Johann’s eyes are molten grey steel. His whole body flexes as he steps towards me, pauses, mutters some admonishment to himself, then joins the others crowding about Elisandro. I just loll around on the carpet, winded, checking that my jaw still works.

Elisandro clutches his throat and croaks as Ellie cradles him from behind.

This transient physical pain feels secondary to my mental anguish.

The push and pull.

Science sweeps in to provide a crutch, just as it has since I was five years old. I’m reminded, with as much impact as Elisandro’s fist, that this experiment actually isn’t good fun. Neither is my determination to expose them for making the video.

All of this is tearing me apart.

The firestorm of fear and rage at the back of my throat engulfs the room. ‘You think I don’t know this is all total bullshit? You really think I’ve been going along with this
utter crap
?’

Our astonishment after seeing Mimi invests this war of words with an electrical charge. Forked lightning flashes out of me as I accuse the Paranormals of rigging the whole Mimi Experiment. They deliberately alienated Professor Spence, I say, because they knew he’d see right through the artifice when the table started moving. Probably because he and his own bunch of fakers had employed the same tricks in the seventies. So they’d wanted him on board at the start for the PR cachet, then just blanked him till he walked.
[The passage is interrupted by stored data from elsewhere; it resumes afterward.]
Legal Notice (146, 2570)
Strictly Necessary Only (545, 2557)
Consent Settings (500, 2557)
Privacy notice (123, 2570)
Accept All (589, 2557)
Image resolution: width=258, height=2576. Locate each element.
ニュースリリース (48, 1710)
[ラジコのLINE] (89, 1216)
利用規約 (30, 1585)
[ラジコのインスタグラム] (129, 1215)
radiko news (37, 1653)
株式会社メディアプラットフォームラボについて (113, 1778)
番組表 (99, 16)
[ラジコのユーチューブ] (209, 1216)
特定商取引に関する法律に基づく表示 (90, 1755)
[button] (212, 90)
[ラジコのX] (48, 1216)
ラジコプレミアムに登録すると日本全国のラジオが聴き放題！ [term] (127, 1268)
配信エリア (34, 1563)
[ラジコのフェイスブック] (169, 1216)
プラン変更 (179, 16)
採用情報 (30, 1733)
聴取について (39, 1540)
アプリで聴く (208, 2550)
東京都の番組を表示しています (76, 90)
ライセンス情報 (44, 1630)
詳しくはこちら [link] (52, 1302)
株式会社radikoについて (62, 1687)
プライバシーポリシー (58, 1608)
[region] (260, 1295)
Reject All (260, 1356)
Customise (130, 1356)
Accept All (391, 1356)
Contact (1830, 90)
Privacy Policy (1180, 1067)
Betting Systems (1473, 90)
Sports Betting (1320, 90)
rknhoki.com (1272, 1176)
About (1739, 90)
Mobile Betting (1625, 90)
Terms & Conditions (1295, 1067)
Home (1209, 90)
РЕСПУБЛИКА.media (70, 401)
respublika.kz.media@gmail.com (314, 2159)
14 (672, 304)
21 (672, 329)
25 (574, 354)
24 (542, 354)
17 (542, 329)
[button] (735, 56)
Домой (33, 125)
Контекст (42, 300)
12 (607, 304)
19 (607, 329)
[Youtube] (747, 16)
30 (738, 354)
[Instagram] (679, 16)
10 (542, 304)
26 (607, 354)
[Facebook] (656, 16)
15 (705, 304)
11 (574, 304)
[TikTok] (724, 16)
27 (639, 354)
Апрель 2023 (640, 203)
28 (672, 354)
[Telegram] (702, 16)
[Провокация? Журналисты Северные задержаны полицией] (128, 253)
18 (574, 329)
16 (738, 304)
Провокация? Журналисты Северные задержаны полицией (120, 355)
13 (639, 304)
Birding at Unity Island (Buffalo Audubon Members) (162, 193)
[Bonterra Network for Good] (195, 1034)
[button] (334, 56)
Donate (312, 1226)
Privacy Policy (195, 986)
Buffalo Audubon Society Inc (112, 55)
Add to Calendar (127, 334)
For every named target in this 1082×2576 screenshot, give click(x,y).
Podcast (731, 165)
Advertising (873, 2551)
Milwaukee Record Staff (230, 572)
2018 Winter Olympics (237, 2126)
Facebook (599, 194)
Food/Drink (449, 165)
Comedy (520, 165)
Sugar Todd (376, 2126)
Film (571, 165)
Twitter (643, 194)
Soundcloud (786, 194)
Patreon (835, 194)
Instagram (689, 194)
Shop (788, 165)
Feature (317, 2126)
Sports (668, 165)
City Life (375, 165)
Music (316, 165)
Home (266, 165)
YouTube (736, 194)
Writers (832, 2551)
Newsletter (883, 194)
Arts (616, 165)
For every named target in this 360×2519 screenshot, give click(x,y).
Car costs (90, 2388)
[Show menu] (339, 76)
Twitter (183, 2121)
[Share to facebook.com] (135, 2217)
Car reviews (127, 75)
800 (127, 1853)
Astral’s face turns purple as he tries to bellow me into submission, while Lisa-Jane screeches that I’m ‘a paranoid coke-head prick’, but I just keep repeating myself until the full force of my disgusted bile sinks into their dumb heads.

‘And I know full fucking well,’ I tell them, my forefinger a jabbing gun, throat sore from shouting, ‘that you stupid shits made the YouTube video. And now it’s all going to blow up in your faces.’

Bex stirs a straw around in her new pina, making the little umbrella fall out.

‘Oh dear,’ she says. ‘So much for the whole stealthy-playing-along thing.’

‘Yeah,’ I say, tonguing a cracked tooth. ‘That’s gone for good.’

‘So all this stuff happened this afternoon? What did they say when you accused them of making the video?’

‘Oh, there was a whole load of shouting and big eyes and American stuff, until we all got tired of fighting. So we shifted to this other meeting room – one without a table – and made a circle with our chairs, talking it out like adults.’

She’s getting impatient. ‘And the outcome?’

Despite my nagging need for coke, I’m unable to suppress a smirk. ‘I pissed them off even more.’

‘You’d better be kidding,’ says Johann. The others, even Pascal, are equally aghast.

‘I’m serious,’ I say. ‘Either we relocate the whole experiment, or I’m out. I won’t even include this farce in the book. And you’ll have to sell your arses on Hollywood Boulevard to fund the rest.’

Howie scowls at my ignorance. ‘
Hollywood Boulevard
. You mean Sepulveda.’ He then looks relieved when Lisa-Jane breaks the silence.

‘How exactly do you think we achieved the illusion of a floating fucking head today, Jack? I’m so psyched to hear this.’

I shrug. ‘Who knows what your fancy gadgets do?’

‘I’d be happy to talk you through it again,’ says Pascal. Even my favourite Paranormal’s gone all passive-aggressive.